Still, in the U.S. organized religion has largely focused on developing followers’ minds and spirits, leaving the body to team sports and athletic clubs. Now that’s changing. American churches are getting into the workout biz, and the effort is blowing up. The American Council on Exercise named faith-based fitness one of the top trends of 2016. There’s a magazine dedicated entirely to the cause (Faith & Fitness) and a website that helps churches set up their own exercise ministries (ChurchFitness.com). Last year, Health Fitness Revolution, a nonprofit best known for producing health-related listicles, ranked top 50 fitness-minded American megachurches (number one:Lakewood Church in Houston)—and that only covered congregations with more than 2,000 people attending weekly services.

Make no mistake: in an era of declining church membership, one of the main reasons faith-based gyms exist is to draw people to the gospel, whether they’re parishioners or not. “We want people to come,” says First Baptist fitness minister Dave Bundrick. It’s the exact opposite M.O. of big-box gyms that base their business models on peoplenot showing up. Church fitness centers do charge fees, but they measure their success not in dollars but in what Bundrick calls ministry opportunities—interactions in which there’s a chance to “positively impact a person’s perception of our ministry, church, and ultimately, our God.”
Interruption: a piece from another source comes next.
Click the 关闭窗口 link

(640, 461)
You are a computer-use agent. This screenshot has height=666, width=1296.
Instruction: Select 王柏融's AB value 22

Academics see another explanation for the trend. “It’s a response to the social and cultural problems of the age we’re in,” says Nick J. Watson, senior lecturer in sports, culture, and religion at York St. John University in the UK, whose research focuses on the role of the church in public health. That’s a nice way of saying we’re fat. In August, he is gathering some of the world’s top Christian academics to meet with politicians, clergy, and athletes at the inaugural Global Congress on Sports and Christianity. The event’s goal is to encourage collaboration and improve public health through multidisciplinary research on effective interventions.

[HT: LNMM]

Tobin Grant gets after Wayne Grudem for what he claims to have not known or known.

David Swartz:

Beyond the effects on evangelicals’ souls, it has devastating effects on their Christian witness. In their study of contemporary religion, American Grace: How Religion Divides and Unites Us, Harvard sociologist Robert Putnam and Notre Dame political scientist David Campbell write that the extraordinary rise of people who affiliate with no religion is due in part to their rejection of its entanglement with politics. Today 20 percent of the population says they have no faith. Putnam and Campbell write, “A growing number of Americans, especially young people, have come to disavow religion. For many, their aversion to religion is rooted in unease with the association between religion and conservative politics. If religion equals Republican, then they have decided that religion is not for them.”

What a terrible irony for evangelicals, a group of religious believers presumably committed to evangelism.